By Timothy Cama, Staff Reporter

This story appears in the July 15 print edition of Transport Topics.

Federal officials said they are considering developing a program that would use truck drivers’ violation and inspection data to determine whether they are safe and take corrective action against unsafe ones.

In a report to Congress in June, the Federal Motor Carrier Safety Administration did not commit to implementing what it called a “driver safety fitness determination” but said that it would involve a nine-year process of studying, testing and going through the regulatory process before such a program could be launched.

An FMCSA spokeswoman would not say whether the agency planned to move forward with driver fitness ratings.



The fitness determination would be part of FMCSA’s Compliance, Safety, Accountability program, which gathers inspection and violation data on drivers and motor carriers to determine a priority for such efforts as investigations and inspections.

“The FMCSA has considered how it would augment existing driver efforts by developing an enhanced methodology to identify drivers posing the highest safety risk and implementing enforcement processes to address unsafe driver behavior,” the agency said in its report requested by the Senate Appropriations Committee.

FMCSA’s outline of how it would implement the program, if it decided to proceed, includes five years of planning and testing, followed by four years dedicated to the regulatory process.

The ratings would be similar to carrier safety fitness determinations, which could result in a carrier being taken off the road.

FMCSA is limited in the actions it can take to pull individual drivers off the road. It must declare a driver to be an “imminent hazard” to do so, an action it only takes a few times a year.

The federal agency has planned carrier safety fitness determinations as part of CSA. It said it expects to formally propose a rule for carrier fitness determinations in January 2014.

For a driver fitness determination, FMCSA would use CSA data to declare whether a trucker is allowed to drive. The agency could also use the ratings to take other intervention steps to try to correct drivers’ problems, it said.

Currently, fitness determinations can only be made after a carrier is thoroughly investigated.

Rob Abbott, vice president of safety policy for American Trucking Association, agreed with the proposed regulatory approach.

“FMCSA’s perspective has been that by assigning scores to carriers, you hold them accountable, and that by doing so, you drive improvements to safety,” he said. “Intuitively, that same principle would hold true with respect to individual operators.”

Other groups were concerned with FMCSA’s proposal.

“Overall, it is unclear if this is a plan that will have the intended results,” said Norita Taylor, spokeswoman for the Owner-Operator Independent Drivers Association. FMCSA should instead focus on other regulatory efforts, such as requiring minimum training standards for truck drivers, Taylor said.

The Teamsters wants to make sure that FMCSA uses the correct data for its determinations, said Lamont Byrd, director of safety.
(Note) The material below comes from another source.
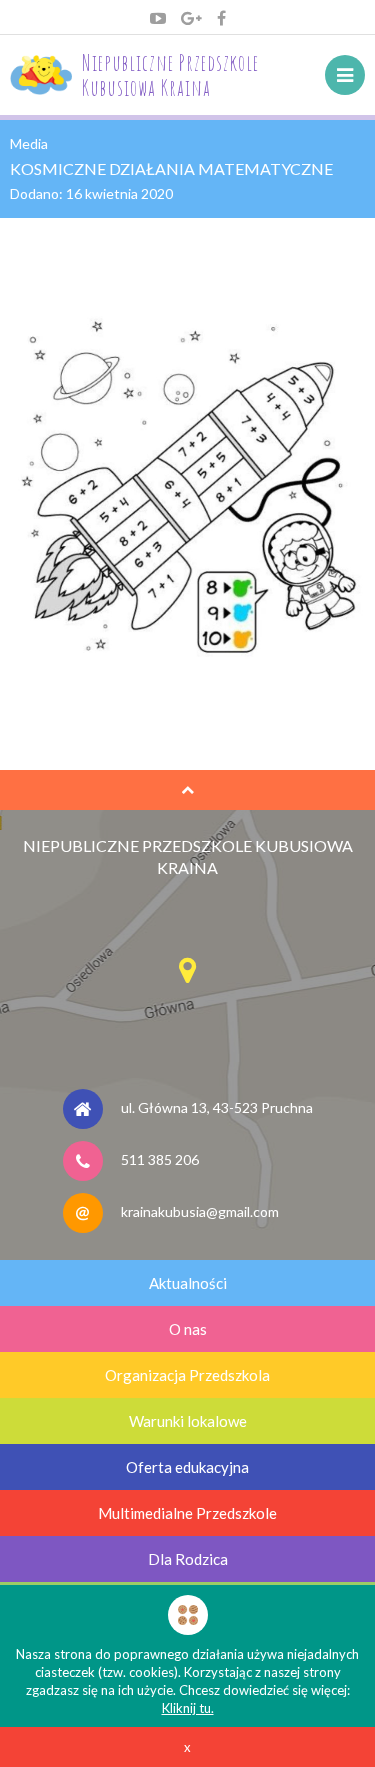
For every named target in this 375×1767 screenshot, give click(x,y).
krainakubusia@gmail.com (200, 1211)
“We recognize the need to identify unsafe carriers and unsafe drivers, and have strategies and interventions to either improve their safety performance or remove them out of the industry,” he said. “But we have some concerns on ensuring that the data collected on drivers is accurate, that drivers have an opportunity to correct any errors that may exist in their respective file.”

Byrd said he is confident FMCSA could implement the program if it is properly funded.